Work item: Images are not part of the copy; write out the rest of the data exactly as given.

Dataset entries
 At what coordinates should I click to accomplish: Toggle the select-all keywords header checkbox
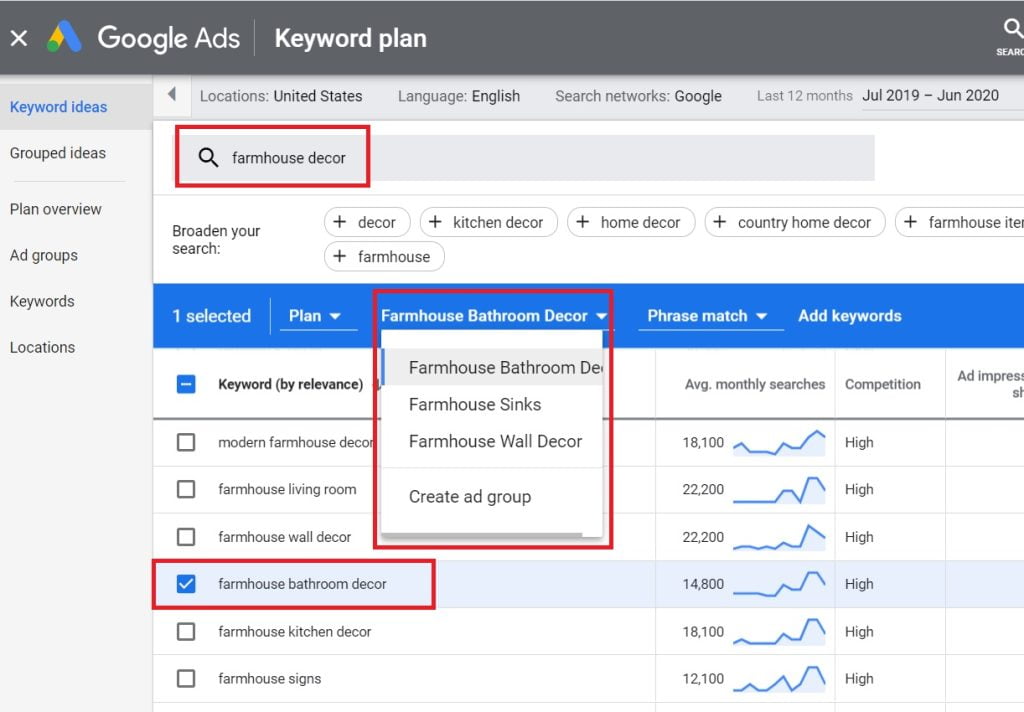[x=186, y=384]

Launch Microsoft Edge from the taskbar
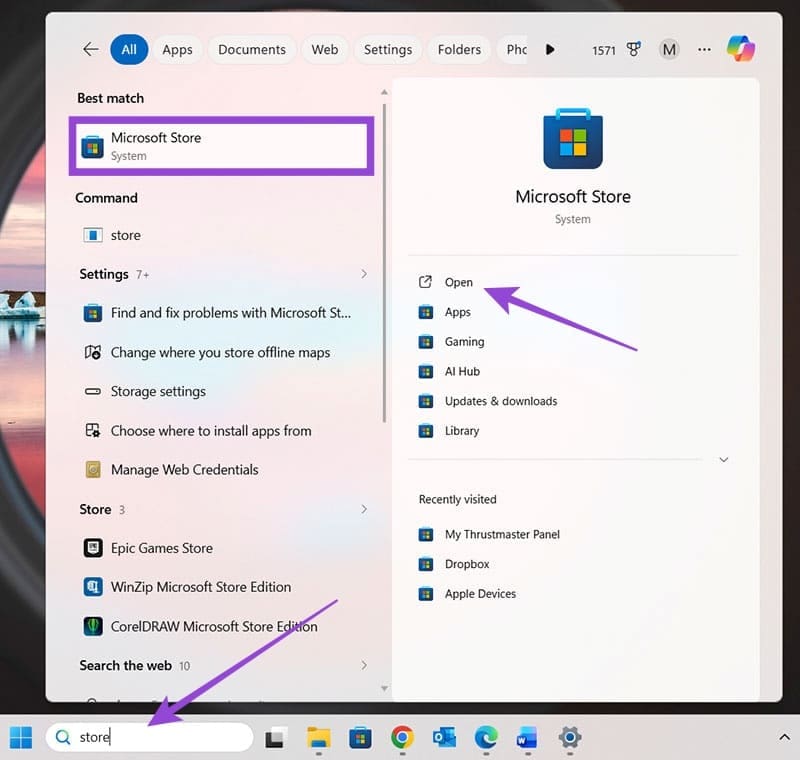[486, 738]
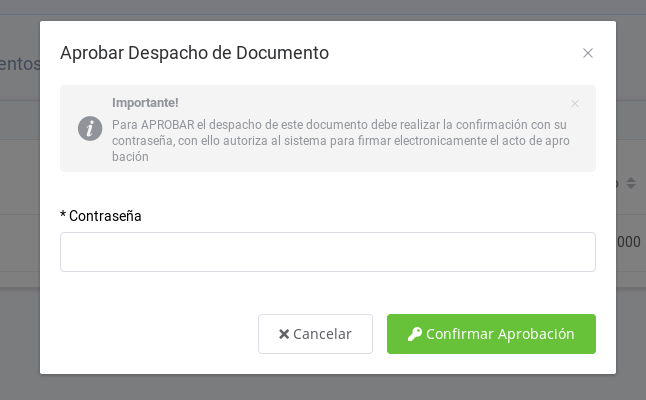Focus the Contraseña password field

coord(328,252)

Final answer:
 At what coordinates should I click to accomplish: Toggle the select-all keywords header checkbox
[x=186, y=384]

Launch Microsoft Edge from the taskbar
[486, 738]
Focus the Contraseña password field

coord(328,252)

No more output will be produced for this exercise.